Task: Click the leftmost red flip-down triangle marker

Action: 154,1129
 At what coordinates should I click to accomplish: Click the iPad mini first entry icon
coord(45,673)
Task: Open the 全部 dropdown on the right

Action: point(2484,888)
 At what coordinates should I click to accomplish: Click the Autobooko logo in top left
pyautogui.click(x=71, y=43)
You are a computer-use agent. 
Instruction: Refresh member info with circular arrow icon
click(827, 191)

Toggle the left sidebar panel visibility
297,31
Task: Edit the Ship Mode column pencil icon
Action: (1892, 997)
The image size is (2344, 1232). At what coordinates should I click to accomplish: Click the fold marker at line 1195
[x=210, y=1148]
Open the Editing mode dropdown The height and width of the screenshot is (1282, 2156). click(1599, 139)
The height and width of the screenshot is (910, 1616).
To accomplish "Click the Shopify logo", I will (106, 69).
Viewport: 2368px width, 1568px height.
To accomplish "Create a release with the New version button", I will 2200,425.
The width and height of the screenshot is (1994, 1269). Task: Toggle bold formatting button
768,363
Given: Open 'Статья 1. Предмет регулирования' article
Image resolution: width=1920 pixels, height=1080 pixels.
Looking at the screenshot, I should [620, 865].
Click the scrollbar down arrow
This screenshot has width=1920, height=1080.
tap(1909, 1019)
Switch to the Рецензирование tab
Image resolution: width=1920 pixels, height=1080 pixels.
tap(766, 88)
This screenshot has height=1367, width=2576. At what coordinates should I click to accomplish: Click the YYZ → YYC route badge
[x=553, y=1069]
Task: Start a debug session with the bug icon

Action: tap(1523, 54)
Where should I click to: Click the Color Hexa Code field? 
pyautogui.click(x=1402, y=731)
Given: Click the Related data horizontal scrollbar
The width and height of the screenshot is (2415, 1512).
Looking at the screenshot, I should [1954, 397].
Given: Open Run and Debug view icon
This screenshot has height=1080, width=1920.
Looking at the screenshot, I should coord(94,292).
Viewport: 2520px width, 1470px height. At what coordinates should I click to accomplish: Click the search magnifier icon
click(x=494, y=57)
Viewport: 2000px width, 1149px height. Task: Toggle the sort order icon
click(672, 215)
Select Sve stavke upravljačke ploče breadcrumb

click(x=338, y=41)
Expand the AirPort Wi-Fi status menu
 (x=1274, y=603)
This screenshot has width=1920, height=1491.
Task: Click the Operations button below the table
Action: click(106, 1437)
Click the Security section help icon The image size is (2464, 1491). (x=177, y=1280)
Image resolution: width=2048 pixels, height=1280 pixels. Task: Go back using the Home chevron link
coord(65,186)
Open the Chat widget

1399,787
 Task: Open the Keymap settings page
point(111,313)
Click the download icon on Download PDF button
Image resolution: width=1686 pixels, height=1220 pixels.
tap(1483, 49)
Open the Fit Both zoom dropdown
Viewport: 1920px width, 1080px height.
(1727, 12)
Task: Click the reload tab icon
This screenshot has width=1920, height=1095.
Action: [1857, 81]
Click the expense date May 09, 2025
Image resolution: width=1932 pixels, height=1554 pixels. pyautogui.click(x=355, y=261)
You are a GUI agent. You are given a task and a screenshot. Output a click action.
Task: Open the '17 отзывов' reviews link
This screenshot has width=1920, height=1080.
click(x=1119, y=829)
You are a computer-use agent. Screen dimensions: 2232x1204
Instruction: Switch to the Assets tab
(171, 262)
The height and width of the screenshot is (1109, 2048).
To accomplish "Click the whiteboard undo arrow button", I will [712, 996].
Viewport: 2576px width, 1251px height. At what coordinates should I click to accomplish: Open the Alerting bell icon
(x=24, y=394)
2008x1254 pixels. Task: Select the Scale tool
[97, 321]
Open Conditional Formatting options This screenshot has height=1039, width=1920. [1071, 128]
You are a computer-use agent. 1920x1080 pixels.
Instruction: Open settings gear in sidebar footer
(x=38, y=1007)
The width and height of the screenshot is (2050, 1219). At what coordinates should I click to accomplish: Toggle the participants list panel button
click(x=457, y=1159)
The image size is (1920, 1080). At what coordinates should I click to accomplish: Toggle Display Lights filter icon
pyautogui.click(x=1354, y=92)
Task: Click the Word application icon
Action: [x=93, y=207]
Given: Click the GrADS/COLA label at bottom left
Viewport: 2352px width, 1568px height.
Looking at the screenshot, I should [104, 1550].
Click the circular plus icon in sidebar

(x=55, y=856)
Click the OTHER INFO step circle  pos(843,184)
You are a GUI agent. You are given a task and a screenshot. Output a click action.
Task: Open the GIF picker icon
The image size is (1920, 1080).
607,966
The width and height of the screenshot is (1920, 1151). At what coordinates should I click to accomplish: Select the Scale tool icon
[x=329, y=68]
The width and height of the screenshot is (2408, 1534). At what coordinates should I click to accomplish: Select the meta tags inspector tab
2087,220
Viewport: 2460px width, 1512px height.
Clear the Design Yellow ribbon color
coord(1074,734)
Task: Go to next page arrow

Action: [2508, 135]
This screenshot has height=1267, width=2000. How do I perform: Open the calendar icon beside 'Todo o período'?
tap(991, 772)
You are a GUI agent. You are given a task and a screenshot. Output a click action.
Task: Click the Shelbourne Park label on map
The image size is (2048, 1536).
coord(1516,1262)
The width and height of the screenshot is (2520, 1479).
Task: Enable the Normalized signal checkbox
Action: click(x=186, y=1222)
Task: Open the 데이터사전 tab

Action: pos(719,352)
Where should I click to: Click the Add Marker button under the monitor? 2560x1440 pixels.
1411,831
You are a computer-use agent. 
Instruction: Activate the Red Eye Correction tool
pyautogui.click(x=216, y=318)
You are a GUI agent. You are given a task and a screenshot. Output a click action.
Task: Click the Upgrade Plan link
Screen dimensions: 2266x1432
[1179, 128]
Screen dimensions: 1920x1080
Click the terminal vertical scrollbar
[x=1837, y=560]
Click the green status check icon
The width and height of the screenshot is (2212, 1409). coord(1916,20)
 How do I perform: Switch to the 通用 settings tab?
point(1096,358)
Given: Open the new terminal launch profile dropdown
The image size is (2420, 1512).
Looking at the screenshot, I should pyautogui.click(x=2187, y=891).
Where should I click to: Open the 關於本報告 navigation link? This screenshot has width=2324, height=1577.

------------------------------------

▸ **Task to complete**:
Take every line from the data that contains the word "will".

▸ **Expected answer**:
To accomplish "Click the Shopify logo", I will (106, 69).
To accomplish "Create a release with the New version button", I will 2200,425.
To accomplish "Click the whiteboard undo arrow button", I will [712, 996].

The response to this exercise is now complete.